Dehors
Depuis trois jours tombe sans interruption la même averse, le même orage. La nuit, les éclairs convulsent contre la vitre gauche de la chambre. Les trains à l'extérieur restent exposés au ciel toutes vitres ouvertes. Le matin, dans les wagons inondés, le sol coule fonction du sens de la marche, du rythme des arrêts. Les sièges sont imbibés, on s'assoit un sur deux. On se croirait pressé dans une fiction-bis qui aurait pu être, un tracé parallèle potentiellement prenable mais qu'on s'est retenu d'emprunter. On n'y est pas, pourtant. La journée (mettons onze heures), il fait déjà nuit dehors, et les façades d'immeuble reflètent le gris des nuages. Dans les rues l'humidité s'avale et se respire.
Dedans
Coup de tête deuxième partie arrive à son terme. Depuis deux semaines, je relis les mêmes dix dernières pages, celles qui viennent d'être ajoutées, corrigées et greffées au reste (qui date de décembre dernier). Durant le week-end, sans doute, je construirai une version liseuse de cette partie II, à emporter la journée, à relire entre deux trains ou deux heures de rien. Nous ne sommes pas loin d'une version quasi-définitive, semblable au travail effectué sur la première partie en début d'année. Se pose (pourtant) toujours le sempiternel problème de la fin (de partie j'entends). Je ne sais pas vraiment comment (où) couper, j'ai tendance à trop en faire. Je m'interdis d'arrêter un chapitre en plein milieu d'une phrase, c'est peut-être une déviance, une erreur. Je veux trop bien faire, trop bien enrober les choses. Que tout sonne juste et soit joli. Je dois m'en défaire et trancher vif, utile, en accord avec le reste.
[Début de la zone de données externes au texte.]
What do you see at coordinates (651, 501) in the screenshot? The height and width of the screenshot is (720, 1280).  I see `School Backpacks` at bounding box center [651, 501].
A la fin de la partie II, le narrateur doit être dans une configuration mentale qui permettrait l'espoir d'accéder à. Je dois transmettre à la page cette illusion d'y être – tour de passe-passe – pour aussitôt la trancher net. Délicat.
Idem pour la sensation de faim, de chaleur stagnante, qui sont censées traverser le récit, rester palpable mais non visible, gardée cachée sous la surface. Manipulation peu évidente à appliquer. Illusion d'y être, là encore. Je dois reprendre les impressions ressenties à la lecture de Faim de Knut Hamsun, prendre ce que j'ai à y prendre, laisser le reste. Gérer cet équilibre qui peine à prendre. J'ai peut-être encore trop le nez dessus pour avoir une vision juste et panoramique de ce degré du texte. D'où la nécessité de changer de format, peut-être même virer papier, gagner cette hauteur là.
J'ai cru il y a quelques semaines que mon emploi du temps actuel n'était plus compatible avec l'écriture longue sur la durée. L'écriture courte, quotidienne, fragmentaire de mes projets parallèles semblait plus adapté. Bien sûr, c'est une excuse. Le mot adapté, justement, ne l'est pas : c'est confortable qu'il vaudrait mieux dire. Coup de tête avance lentement, avance quand même, je bataille, je m'en contente parfois, je me reprends souvent. La partie II sera lisible d'ici la fin du mois sans doute, ensuite je passerai à la III, en attendant le reste.